若ものたちのいのちを返せ

間もなく、日米戦争(昭和十六年・一九四一)がはじまった。
三日目の召集では、南方海域を含む病院船勤務で、死線をくぐった毎日であった。
北はアリューシャンから、南太平洋のガダルカナルラバウルまで戦線はのび、食糧・弾丸の補給路はズタズタに寸断された。
海のもくずと消えた艦船、兵士、船員は数知れない。
前記対談によれば「次第に、日本の政治、外交、軍事のすべてを握った軍部が自身をセルフコントロールできなくなった。マンモス化した軍部集団が動きがとれなくなった」という。そして昭和二十年(一九四五)敗戦。
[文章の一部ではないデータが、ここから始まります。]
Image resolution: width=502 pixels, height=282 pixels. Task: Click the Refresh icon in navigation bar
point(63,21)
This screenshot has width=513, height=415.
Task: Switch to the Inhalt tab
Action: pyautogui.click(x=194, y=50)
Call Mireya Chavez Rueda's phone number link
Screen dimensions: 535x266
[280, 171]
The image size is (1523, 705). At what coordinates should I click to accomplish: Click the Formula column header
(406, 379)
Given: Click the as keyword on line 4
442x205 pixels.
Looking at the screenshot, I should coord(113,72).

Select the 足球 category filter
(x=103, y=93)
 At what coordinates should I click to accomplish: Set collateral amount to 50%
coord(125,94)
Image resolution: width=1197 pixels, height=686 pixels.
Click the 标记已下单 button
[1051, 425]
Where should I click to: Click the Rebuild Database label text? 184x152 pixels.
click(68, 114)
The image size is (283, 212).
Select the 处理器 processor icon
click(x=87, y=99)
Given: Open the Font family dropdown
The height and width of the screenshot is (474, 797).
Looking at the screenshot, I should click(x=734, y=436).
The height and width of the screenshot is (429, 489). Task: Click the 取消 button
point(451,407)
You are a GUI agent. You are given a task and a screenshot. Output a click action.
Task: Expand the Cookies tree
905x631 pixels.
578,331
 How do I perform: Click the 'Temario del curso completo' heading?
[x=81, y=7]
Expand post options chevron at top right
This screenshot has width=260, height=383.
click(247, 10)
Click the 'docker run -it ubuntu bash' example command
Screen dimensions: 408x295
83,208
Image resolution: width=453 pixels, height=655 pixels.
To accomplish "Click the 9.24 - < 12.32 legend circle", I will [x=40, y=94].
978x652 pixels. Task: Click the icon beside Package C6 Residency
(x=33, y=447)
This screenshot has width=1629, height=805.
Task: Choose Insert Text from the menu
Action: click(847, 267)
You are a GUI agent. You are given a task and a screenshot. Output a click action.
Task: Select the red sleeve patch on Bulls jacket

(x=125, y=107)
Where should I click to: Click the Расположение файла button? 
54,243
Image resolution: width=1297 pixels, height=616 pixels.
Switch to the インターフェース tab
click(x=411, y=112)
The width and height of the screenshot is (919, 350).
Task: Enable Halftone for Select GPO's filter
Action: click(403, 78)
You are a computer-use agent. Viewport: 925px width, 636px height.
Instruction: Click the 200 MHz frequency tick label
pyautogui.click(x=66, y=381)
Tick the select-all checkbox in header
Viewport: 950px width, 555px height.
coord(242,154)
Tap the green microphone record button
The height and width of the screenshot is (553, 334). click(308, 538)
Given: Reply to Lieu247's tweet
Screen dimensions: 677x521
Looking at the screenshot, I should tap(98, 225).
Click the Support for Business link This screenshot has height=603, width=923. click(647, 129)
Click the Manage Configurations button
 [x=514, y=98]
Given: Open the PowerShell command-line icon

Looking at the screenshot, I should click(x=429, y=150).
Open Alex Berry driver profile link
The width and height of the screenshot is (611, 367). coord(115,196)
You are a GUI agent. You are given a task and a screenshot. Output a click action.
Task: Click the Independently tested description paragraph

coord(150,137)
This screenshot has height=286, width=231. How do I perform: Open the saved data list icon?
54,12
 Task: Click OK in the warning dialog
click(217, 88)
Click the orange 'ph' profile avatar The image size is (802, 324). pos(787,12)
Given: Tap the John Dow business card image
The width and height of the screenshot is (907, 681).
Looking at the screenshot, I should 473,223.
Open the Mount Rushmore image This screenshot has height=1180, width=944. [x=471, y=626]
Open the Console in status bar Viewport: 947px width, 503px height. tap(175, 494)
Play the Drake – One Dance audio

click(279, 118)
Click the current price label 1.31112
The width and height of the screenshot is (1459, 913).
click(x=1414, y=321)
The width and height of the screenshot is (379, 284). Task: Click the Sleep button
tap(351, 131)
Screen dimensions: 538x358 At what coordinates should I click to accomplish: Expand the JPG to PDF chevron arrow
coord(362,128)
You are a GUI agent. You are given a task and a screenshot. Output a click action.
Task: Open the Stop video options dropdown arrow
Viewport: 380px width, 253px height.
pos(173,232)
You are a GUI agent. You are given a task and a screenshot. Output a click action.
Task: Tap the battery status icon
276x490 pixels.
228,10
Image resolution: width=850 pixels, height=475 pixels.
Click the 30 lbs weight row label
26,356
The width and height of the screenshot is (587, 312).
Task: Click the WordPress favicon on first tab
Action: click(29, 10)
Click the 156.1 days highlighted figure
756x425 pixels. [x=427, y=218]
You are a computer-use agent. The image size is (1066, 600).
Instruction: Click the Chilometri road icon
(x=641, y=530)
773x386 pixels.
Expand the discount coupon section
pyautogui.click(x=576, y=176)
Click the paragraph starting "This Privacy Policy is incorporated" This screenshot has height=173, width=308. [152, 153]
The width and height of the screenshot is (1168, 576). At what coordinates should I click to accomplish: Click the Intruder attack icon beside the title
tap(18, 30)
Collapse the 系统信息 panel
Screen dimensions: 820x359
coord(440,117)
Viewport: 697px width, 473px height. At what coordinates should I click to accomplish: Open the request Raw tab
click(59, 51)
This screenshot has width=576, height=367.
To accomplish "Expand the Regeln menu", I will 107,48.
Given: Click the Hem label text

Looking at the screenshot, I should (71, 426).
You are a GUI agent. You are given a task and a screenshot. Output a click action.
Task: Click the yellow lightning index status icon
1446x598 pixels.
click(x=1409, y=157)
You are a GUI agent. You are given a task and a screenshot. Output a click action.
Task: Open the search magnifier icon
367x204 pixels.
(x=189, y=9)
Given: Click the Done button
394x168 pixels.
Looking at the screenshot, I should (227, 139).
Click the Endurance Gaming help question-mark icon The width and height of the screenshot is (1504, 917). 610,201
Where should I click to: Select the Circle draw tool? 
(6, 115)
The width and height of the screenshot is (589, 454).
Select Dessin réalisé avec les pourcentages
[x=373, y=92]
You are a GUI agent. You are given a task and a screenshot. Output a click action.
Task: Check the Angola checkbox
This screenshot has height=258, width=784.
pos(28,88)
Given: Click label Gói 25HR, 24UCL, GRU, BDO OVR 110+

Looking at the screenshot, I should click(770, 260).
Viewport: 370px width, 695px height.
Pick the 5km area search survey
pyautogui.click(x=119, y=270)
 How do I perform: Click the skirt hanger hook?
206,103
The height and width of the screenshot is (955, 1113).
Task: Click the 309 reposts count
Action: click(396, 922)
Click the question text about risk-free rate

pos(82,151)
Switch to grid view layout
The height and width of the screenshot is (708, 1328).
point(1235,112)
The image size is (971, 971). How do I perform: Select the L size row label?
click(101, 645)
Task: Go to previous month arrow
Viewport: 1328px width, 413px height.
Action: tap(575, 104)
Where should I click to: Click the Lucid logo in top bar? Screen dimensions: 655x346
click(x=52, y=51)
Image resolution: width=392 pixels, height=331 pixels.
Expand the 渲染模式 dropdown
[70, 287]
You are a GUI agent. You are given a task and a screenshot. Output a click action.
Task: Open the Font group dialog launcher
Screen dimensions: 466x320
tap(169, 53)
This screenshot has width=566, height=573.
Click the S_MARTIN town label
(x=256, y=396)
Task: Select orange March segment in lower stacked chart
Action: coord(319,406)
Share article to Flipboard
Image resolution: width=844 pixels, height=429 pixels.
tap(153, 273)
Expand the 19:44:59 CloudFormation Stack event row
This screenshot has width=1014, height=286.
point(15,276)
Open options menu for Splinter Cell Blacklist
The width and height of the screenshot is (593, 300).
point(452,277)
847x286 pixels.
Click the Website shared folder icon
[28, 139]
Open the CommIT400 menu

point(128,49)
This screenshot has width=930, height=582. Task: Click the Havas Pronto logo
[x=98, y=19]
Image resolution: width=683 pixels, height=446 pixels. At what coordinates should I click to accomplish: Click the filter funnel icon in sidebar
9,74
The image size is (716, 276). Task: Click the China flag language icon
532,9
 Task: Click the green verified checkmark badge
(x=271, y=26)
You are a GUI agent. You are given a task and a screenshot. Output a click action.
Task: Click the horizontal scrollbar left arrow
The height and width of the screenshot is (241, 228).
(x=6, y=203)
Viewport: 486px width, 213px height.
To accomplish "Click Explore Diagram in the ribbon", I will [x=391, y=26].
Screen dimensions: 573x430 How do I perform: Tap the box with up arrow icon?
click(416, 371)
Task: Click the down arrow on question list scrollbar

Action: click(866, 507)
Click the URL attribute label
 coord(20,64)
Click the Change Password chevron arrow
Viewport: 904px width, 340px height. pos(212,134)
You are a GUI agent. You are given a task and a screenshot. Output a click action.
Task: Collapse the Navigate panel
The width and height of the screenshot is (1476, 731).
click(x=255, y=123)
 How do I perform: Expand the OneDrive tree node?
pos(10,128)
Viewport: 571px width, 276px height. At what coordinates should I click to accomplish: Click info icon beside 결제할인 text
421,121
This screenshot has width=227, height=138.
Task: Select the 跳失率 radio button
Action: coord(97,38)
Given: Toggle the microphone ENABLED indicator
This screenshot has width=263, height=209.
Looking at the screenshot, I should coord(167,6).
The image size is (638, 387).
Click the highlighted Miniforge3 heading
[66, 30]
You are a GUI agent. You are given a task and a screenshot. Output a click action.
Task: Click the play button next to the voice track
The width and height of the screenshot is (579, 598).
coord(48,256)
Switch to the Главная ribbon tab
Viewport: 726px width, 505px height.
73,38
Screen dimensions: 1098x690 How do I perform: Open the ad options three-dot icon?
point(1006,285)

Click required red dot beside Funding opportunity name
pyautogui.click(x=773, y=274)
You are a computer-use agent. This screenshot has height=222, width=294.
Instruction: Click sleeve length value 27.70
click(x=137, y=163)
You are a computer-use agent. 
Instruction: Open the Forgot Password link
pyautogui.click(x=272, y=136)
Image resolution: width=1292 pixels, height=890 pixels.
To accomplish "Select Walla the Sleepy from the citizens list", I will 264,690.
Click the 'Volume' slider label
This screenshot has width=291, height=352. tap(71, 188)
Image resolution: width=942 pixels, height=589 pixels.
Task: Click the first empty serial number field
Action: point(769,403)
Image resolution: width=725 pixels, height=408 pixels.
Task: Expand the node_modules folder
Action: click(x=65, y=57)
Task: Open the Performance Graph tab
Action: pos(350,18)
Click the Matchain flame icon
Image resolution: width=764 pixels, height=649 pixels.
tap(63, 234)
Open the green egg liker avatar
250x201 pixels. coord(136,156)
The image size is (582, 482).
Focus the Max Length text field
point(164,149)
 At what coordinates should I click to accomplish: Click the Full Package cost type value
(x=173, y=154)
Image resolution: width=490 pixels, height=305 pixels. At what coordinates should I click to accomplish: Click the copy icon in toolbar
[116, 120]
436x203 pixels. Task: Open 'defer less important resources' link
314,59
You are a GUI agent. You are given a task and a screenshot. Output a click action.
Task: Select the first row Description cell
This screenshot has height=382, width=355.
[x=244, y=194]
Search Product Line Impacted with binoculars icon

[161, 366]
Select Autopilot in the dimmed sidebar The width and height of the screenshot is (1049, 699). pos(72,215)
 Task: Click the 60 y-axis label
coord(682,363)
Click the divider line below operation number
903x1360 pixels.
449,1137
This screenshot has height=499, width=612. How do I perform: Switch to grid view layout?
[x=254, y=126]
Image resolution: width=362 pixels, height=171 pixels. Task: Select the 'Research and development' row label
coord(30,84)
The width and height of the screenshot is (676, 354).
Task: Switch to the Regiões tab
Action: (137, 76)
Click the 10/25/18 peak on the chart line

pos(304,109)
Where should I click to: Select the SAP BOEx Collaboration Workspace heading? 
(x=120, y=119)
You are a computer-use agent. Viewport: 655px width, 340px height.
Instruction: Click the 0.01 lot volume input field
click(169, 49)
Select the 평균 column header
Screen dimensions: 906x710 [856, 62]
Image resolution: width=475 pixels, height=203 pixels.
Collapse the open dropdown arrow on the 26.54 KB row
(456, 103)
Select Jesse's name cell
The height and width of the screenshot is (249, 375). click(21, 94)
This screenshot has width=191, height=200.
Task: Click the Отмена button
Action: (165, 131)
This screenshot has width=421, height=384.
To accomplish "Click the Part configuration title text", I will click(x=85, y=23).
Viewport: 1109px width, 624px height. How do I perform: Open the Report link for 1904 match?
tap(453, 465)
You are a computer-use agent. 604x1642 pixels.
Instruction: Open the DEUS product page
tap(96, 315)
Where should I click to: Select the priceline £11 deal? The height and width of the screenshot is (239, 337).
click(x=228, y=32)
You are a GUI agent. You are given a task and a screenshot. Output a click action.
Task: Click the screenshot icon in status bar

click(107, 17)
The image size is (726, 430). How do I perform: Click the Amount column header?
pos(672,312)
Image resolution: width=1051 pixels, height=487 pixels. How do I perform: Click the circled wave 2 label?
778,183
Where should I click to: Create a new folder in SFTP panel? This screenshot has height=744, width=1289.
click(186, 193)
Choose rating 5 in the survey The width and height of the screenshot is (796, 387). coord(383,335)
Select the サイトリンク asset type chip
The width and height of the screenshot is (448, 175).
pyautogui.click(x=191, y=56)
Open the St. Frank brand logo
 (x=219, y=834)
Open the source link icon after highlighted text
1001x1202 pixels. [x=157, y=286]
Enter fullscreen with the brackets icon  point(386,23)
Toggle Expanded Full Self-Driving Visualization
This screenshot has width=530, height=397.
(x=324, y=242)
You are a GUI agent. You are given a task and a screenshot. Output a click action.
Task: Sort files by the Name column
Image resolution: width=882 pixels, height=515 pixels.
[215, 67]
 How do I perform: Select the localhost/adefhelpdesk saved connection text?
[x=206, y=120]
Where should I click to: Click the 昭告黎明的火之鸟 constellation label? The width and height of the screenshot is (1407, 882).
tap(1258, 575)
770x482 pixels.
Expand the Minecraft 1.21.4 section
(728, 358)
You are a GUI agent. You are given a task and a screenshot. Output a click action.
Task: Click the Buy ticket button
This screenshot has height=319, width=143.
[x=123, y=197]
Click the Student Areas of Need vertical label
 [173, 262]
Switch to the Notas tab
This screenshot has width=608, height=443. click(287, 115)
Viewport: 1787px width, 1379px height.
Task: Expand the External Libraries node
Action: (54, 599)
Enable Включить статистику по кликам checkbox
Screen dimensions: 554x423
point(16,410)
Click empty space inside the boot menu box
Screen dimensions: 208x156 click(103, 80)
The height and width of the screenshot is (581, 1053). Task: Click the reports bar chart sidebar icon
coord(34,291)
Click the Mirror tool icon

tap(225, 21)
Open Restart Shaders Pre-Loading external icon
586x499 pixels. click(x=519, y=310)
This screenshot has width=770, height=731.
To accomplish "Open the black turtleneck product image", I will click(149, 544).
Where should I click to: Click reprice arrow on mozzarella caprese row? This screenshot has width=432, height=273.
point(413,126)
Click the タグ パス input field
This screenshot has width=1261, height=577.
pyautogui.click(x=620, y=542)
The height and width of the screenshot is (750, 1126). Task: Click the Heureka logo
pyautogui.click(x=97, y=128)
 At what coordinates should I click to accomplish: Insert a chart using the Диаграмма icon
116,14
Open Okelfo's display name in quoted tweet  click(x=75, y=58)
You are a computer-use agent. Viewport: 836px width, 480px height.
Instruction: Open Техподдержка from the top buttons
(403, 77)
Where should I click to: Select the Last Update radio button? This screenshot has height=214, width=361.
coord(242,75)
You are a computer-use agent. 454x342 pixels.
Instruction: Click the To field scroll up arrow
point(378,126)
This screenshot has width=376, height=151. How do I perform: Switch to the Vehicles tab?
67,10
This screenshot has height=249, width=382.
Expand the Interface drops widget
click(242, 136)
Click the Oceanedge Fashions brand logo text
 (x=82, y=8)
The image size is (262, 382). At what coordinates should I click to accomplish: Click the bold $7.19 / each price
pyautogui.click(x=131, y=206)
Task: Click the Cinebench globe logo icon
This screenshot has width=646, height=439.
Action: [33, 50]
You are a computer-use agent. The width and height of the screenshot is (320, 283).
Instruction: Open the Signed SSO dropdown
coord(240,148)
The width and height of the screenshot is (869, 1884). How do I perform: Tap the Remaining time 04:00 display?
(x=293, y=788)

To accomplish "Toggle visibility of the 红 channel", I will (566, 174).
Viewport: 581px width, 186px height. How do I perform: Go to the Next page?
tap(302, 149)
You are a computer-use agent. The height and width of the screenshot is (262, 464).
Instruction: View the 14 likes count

打ちつづく十五年戦争で、わがくにの戦没者は三百十五万人。
内軍人軍属二百三十万人、民間人八十五万人。アジアでは二千万人といわれる。あまりにも犠牲が多かった。
多くの血と涙が流された。
前記の対談記事を読んで思ったこと。

これが真実なら、ひどい。
「聖戦」と信じ切って死んでいった多くの若ものたち。
戦死した無念。そして死したあとも、今の目で見る人たちから、ひとくくりに「侵略者の手先」といわれる無念。
「若ものたちのいのちを返せ!」と私は叫んでいた。
二十世紀のはじめに生を受けた私は、気力も体力も衰えて、残生も少ない。
しかし、二十世紀の戦争に参加したものとして、死者への義務がある。
鎮魂の思いをこめて、目にし、聞き、体験したことを、断片でもいいから残したいと思った。